> Quoted passage
━━━━━━
A 4-year-old boy living in Germany now has three legally recognised parents in Italy—a recognition that required a quiet court battle and an appeal to overturn bureaucratic suspicion, but ultimately proved that family law can evolve to match the reality of how people actually live and love.
The child was born in Germany to two married men, one of whom is his biological father, and a woman who is a close friend of the couple. When the non-biological father, who holds both Italian and German citizenship, sought to formalise his adoption under German law, he expected the recognition to flow smoothly across borders. But Italy's conservative government, which has criminalised international surrogacy, blocked the request. A local authority rejected the adoption, suspecting—incorrectly—that the child had been born through a surrogacy arrangement.
That rejection set the stage for a landmark appeal. The court of appeal in Bari, the capital of southern Italy's Puglia region, took up the case and examined the family's circumstances directly. The judges found no evidence of any surrogacy scheme. What they found instead was exactly what Pasqua Manfredi, the lawyer representing one of the fathers, described to Reuters: "There was no secret surrogacy deal here, this is a case of three people who all want to be the parents of this child, and the court recognised this." In January, the court issued its final ruling, making it official. Italy now recognises the child's two fathers and one mother—aligning the country with Germany's legal framework and establishing that three people can share equal parental rights.
The decision carries particular weight in Italy, a predominantly Catholic nation where the government has taken hardline stances on reproductive law. The ruling came to public attention in May, timed with the 10th anniversary of parliament's vote to legalise same-sex partnerships—a milestone that itself took decades to achieve. Pro Vita & Famiglia, a prominent Catholic advocacy group, swiftly condemned the ruling, claiming that legal recognition of same-sex unions has "upended family law, exposing minors to all kinds of social and ideological experimentations."
━━━━━━
> Data
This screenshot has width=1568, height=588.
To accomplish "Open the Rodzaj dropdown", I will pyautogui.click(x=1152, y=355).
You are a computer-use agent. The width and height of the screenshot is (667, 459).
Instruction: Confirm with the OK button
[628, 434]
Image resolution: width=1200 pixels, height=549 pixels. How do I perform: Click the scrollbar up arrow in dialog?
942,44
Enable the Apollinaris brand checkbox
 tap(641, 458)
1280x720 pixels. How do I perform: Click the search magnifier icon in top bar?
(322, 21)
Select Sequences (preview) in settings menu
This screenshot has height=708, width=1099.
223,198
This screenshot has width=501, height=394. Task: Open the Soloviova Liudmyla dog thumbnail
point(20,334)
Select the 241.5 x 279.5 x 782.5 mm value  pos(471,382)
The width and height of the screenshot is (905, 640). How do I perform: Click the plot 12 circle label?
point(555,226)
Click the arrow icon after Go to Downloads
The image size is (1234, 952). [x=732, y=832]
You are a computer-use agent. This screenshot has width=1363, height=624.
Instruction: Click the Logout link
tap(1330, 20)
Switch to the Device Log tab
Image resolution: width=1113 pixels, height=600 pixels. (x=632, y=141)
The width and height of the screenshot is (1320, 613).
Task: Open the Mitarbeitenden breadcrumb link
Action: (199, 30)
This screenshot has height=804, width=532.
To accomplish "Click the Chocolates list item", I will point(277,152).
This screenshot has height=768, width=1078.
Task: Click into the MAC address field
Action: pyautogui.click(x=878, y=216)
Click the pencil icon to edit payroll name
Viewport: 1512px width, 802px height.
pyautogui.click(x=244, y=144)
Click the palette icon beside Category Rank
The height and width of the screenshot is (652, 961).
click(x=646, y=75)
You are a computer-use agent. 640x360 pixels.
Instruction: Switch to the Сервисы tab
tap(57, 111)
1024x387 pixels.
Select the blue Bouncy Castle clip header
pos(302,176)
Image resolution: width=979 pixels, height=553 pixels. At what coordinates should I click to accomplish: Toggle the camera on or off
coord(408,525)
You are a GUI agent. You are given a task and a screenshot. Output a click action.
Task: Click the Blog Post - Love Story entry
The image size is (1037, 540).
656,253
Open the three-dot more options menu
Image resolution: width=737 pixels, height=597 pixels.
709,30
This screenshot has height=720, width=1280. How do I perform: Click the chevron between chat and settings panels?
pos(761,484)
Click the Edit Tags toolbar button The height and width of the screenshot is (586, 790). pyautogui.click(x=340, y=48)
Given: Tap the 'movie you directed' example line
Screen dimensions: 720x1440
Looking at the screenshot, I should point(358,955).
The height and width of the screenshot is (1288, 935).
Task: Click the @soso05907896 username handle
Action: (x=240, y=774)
━━━━━━
> Work request 1
Recast the paragraph of the article on Italy's three-parent ruling that begins "The child was born in Germany" as a short bulleted list that keeps its main facts.
> Work request 2
According to the article on Italy's three-parent ruling, which city's court of appeal took up the family's case?
> Work request 3
Continue the article on Italy's three-parent ruling from its last sentence.
The records that come after the article have no connection to it.

> Answer 1
- The child was born in Germany to two married men, one of them his biological father, and a woman who is a close friend of the couple.
- The non-biological father, an Italian and German citizen, sought recognition in Italy of his adoption under German law and expected it to go smoothly.
- Italy's conservative government, which has criminalized international surrogacy, blocked the request.
- A local authority rejected the adoption, wrongly suspecting the child was born through surrogacy.

> Answer 2
The court of appeal in Bari, the capital of Puglia, took up the case.

> Answer 3
Yet the Bari court's logic remains straightforward and grounded in the child's actual lived experience. The boy already had two parents in Germany and one mother, all three deeply committed to his wellbeing. Recognising that reality in Italian law does not create new family arrangements—it simply acknowledges what already exists. For the family involved, the ruling removes legal ambiguity and grants their child the security of three parents' full recognition across two nations.
The decision signals that Italian courts, even within a conservative political landscape, are willing to examine the facts of individual cases and make rulings that reflect modern family structures. It's unlikely to change Italy's broader reproductive laws or the government's stance on surrogacy. But it demonstrates that judges can find pathways to justice for families that don't fit traditional templates—and that sometimes, incremental court victories are how legal systems catch up with how people actually live.